**What to produce**
All the lines below need to be output exactly, apart from any images.

**Given records**
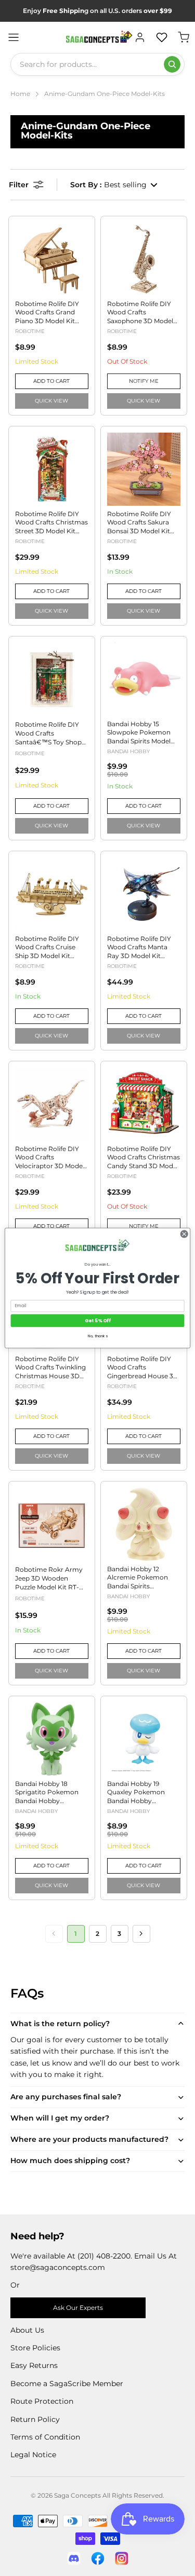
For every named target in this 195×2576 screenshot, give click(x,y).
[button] (114, 185)
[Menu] (13, 37)
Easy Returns (34, 2365)
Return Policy (35, 2419)
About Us (27, 2330)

**Response area**
For every named target in this 195×2576 screenshot, give click(x,y).
[button] (114, 185)
[Menu] (13, 37)
Easy Returns (34, 2365)
Return Policy (35, 2419)
About Us (27, 2330)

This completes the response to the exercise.